The Gods Must Be Crazy . . .

Your stock price has dropped over 50% in the last four months, hitting a 52-week low, mostly because you’re going into a price war with the market leader, who is bringing in products for which the only answer you have are comments like, “It’s not about benchmarks . . . .”

You’re committed to spend billions of dollars to ramp up/revamp two fabs, and have a third on tap, just when your profits are almost certainly going to vanish for a while.

Most people would say anybody having to deal with all this already has a pretty full plate.

Apparently, not at AMD. To them, it’s just the right time to buy a company currently over half your size (and mainstream media is starting to report this), yet when you have your quarterly earnings report, don’t say anything about it! Wait until the next day!

Are the gods at Sunnyvale crazy? Just about every stock analyst who has considered this thinks so.

It’s not like ATI is a tremendous bargain at the moment; if anything, the price is a bit above average, and if rumors of a takeover bid of 20-40% more than the current stock price is accurate, the price would be downright high.

Nor would buying ATI be a bargain to AMD because its stock price is so high. Had this happened when AMD stock was at 40 (and ATI was somewhat cheaper), and AMD paid for ATI by issuing more stock, that would have made a lot more financial sense than it would now.

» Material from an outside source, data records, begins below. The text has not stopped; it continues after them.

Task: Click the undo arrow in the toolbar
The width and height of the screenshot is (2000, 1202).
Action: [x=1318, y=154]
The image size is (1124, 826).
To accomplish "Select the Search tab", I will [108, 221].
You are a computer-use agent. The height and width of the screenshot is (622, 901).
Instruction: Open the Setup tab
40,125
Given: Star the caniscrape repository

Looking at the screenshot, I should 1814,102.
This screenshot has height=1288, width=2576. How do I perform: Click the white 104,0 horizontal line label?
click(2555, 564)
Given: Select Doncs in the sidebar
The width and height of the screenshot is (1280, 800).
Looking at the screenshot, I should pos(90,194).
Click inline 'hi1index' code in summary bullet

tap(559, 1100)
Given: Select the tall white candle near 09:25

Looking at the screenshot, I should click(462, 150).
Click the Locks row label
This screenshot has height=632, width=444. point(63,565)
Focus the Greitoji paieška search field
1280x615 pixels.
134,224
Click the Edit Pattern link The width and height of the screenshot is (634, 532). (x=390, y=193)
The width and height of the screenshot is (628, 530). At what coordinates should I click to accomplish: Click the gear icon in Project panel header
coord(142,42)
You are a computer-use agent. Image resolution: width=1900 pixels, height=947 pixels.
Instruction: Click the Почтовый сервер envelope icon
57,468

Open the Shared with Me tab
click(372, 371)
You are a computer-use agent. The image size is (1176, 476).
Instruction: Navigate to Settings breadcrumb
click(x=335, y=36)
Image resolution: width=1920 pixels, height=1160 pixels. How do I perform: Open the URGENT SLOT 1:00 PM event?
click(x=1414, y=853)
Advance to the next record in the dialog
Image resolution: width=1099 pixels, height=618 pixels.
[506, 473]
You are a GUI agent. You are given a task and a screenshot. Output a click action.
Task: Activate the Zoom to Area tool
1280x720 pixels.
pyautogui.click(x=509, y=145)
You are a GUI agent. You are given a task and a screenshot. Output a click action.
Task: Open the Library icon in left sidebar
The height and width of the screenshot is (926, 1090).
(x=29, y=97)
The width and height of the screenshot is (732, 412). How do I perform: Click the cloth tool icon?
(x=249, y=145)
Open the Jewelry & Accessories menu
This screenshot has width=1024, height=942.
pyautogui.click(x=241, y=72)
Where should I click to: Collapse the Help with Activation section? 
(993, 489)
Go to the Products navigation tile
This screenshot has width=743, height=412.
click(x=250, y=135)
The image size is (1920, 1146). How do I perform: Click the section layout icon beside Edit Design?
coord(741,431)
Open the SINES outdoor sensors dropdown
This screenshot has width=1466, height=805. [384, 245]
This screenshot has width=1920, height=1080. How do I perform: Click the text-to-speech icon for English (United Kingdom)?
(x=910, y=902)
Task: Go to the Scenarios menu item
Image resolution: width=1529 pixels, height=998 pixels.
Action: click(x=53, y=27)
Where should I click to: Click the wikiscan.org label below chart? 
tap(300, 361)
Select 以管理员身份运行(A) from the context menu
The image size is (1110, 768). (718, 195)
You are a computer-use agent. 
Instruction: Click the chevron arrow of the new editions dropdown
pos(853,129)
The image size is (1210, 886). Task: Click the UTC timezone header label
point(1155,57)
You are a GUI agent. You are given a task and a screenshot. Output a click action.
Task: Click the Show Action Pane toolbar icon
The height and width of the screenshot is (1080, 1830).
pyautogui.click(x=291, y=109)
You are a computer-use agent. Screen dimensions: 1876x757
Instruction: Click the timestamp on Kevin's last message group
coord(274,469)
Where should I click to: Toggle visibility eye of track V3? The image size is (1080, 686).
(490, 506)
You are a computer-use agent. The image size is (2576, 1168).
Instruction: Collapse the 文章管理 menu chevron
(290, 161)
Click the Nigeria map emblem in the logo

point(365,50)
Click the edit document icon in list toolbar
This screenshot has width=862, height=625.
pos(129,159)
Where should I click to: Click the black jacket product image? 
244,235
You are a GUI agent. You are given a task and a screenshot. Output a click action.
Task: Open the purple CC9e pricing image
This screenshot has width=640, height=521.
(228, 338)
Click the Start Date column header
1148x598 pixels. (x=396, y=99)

Nor does AMD have the cash on hand to buy; they have less than half the purchase price on hand.

ATI doesn’t have a big cash hoard, it’s not exceptionally profitable, there’s no noticeable financial reason why AMD needs to buy them now.

Nor is there any compelling technical reason to do so, now. Yes, in the long term, there could be some big benefits (especially if video gets intergrated into the CPU), but you don’t have to buy the company this instant when you’re in a disadvantageous financial situation and up to your neck in sharks at the moment.

Going Out of Focus To Keep Others Focused

Look, odds are AMD is going to lose money next quarter. Probably not a huge amount, certainly not enough to endanger the company financially, but the financial markets dropped AMD’s price 15% just because their profits came up a little short. They’re not going to take a loss too well.

More importantly, from the strategic side, it’s hard to see how AMD can credibly make an claim to continued big momentum when Intel can smack them into a loss with a few price cuts.

Unless you come up with other things to show momentum. It can be little things, like lots of ads in the business magazines, or even trivail, like putting up lots of little banners on light poles for some tech show in the Wall St. area with your logo on them and “forget” to take them down.

And it can be big things, too, like making what sounds to be a committment to build a fab in the same state as Wall Street. Or buying a tech firm people have actually heard of.

Little or big, what these moves all serve to do is to give the impression of continued momentum while have no or at least little short-term impact on the real vital signs of the company.

In contrast, getting Dell as a serious partner would have been a real biggie (and of considerably more interest to the financial types), but if you read between the lines in the AMD conference call, it sounded like Dell wanted too good a deal for AMD chips, and they backed off.

Conclusion?

This is either just talk, or if it is serious, and we hear about this Monday, I think AMD is going to have a very hard time selling this to the hard-nosed beancounters (which includes the not-too-happy-at-the-moment shareholders

Doing it now just doesn’t seem to make a whole lot of sense.